O jornalista Ciro Pinheiro lembra, para mostrar a importância do Alto Madeira, ter publicado em 1972 o que era um simples boato: a Estrada de Ferro Madeira-Mamoré seria desativada, por completo, pelo governo federal. Ele conta que nem se preocupou em colher detalhes: correu à redação e, no dia seguinte, o jornal circulou com a manchete: “O apito final”. Pouco tempo depois a administração da ferrovia publicaria convite para a solenidade de encerramento das atividades da Madeira-Mamoré, marcada para o dia 10 de julho. Alguém pode considerar exagerada a comparação do fim da guerra com a paralisação da EFMM. Pode-se assegurar que, em Porto Velho, a notícia da ferrovia teve repercussão muito maior.
Não há, porém, como deixar de associar a longevidade do periódico à personalidade de seu diretor, Euro Tourinho. Muito antes de pisar na redação, o destino inexorável já apontava o rumo de sua vocação. Lembra o jornalista, escritor e professor Sílvio Persivo, no livro “Euro Tourinho – a samaúma da imprensa amazônica, que, em 1931, quando aguardava com seus pais, no Rio de Janeiro o embarque no navio que haveria de levar a família a Belém do Pará, o jovem Euro acompanhou a histórica inauguração da Imagem do Cristo Redentor. A iluminação foi acionada, do Vaticano, por ondas de rádio, pelo Papa Pio XI, na companhia do cientista Gugliemo Marconi, o inventor.

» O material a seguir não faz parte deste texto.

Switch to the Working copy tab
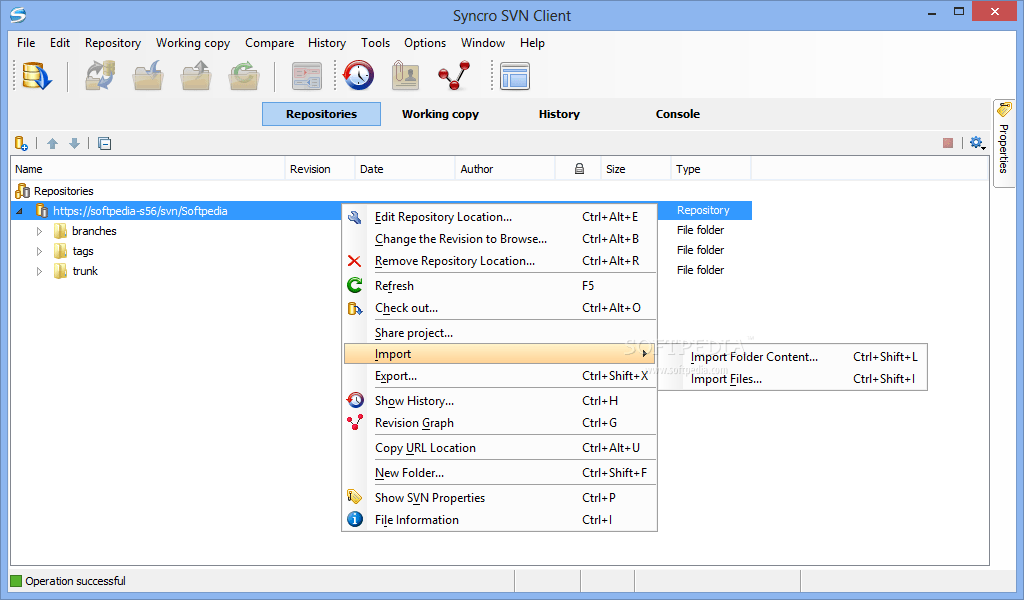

A iniciativa do evento foi coincidentemente de Assis Chateaubriand. E a figura emblemática de Euro Tourinho não se desviou um milímetro do que o destino lhe reservou. Acompanhou “in loco” todos os grandes acontecimentos políticos do Estado. E, com a companheira de toda a vida, Sra. Maria Kang Tourinho, sempre prestigiou os mais destacados eventos sociais da cidade. Merece, portanto, ser amplamente reverenciado este cidadão que, com sua família, conduziu por tantos anos o jornal. E que permaneceu inarredável até mesmo na expedição do derradeiro exemplar.
O Alto Madeira fará falta sempre. Muita falta.